Take a salaried person earning ₹15,00,000 a year with ₹2,00,000 of Old-regime deductions, aged below 60.

New regime: taxable income = 15,00,000 − 75,000 = ₹14,25,000. Tax = 0 (first 4L) + 5% of 4L (₹20,000) + 10% of 4L (₹40,000) + 15% of 2.25L (₹33,750) = ₹93,750. With 4% cess ≈ ₹97,500.

Old regime: taxable income = 15,00,000 − 50,000 − 2,00,000 = ₹12,50,000. Tax = 5% of 2.5L (₹12,500) + 20% of 5L (₹1,00,000) + 30% of 2.5L (₹75,000) = ₹1,87,500. With cess ≈ ₹1,95,000.

Here the New regime saves about ₹97,500 — because the deductions claimed are not large enough to overcome the higher Old-regime rates.

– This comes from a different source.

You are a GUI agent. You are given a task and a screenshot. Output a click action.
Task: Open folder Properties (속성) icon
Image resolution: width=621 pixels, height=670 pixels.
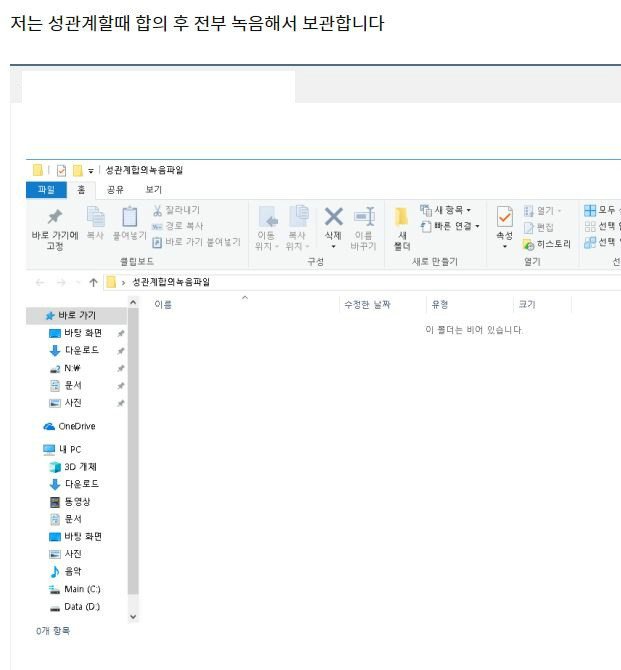pyautogui.click(x=504, y=220)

When the Old regime still wins

The Old regime tends to win when your deductions are substantial — a full ₹1.5 lakh under 80C, ₹50,000 NPS under 80CCD(1B), ₹25,000–₹50,000 health insurance under 80D, and especially ₹2 lakh of home-loan interest plus a sizeable HRA exemption. Add those up and the taxable base under the Old regime can fall far enough to beat the New regime's lower rates. Always compare both — which is exactly what this tool does.

Figures are estimates for FY 2025-26 (AY 2026-27) and are not a substitute for professional tax advice.

Frequently asked questions

Which regime is better for me?

It depends on how many deductions you can claim. The New regime has lower slab rates but almost no deductions. If your 80C, 80D, HRA and home-loan deductions are large, the Old regime can still win; if you claim few deductions, the New regime usually wins. The calculator compares both for your numbers.

Is income up to ₹12 lakh really tax-free now?

Under the New regime for FY 2025-26, a Section 87A rebate makes tax zero for taxable income up to ₹12,00,000. With the ₹75,000 standard deduction, a salaried person earning up to about ₹12.75 lakh gross can pay no tax.

What is the standard deduction?

A flat deduction from salary income that needs no proof. It is ₹75,000 under the New regime and ₹50,000 under the Old regime for FY 2025-26.

Does this include cess?

Yes. A 4% Health and Education Cess is added on top of the computed tax in both regimes.

Which regime is the default?

The New regime is the default from FY 2023-24 onwards. You must actively opt for the Old regime if it benefits you, and salaried taxpayers can switch each year.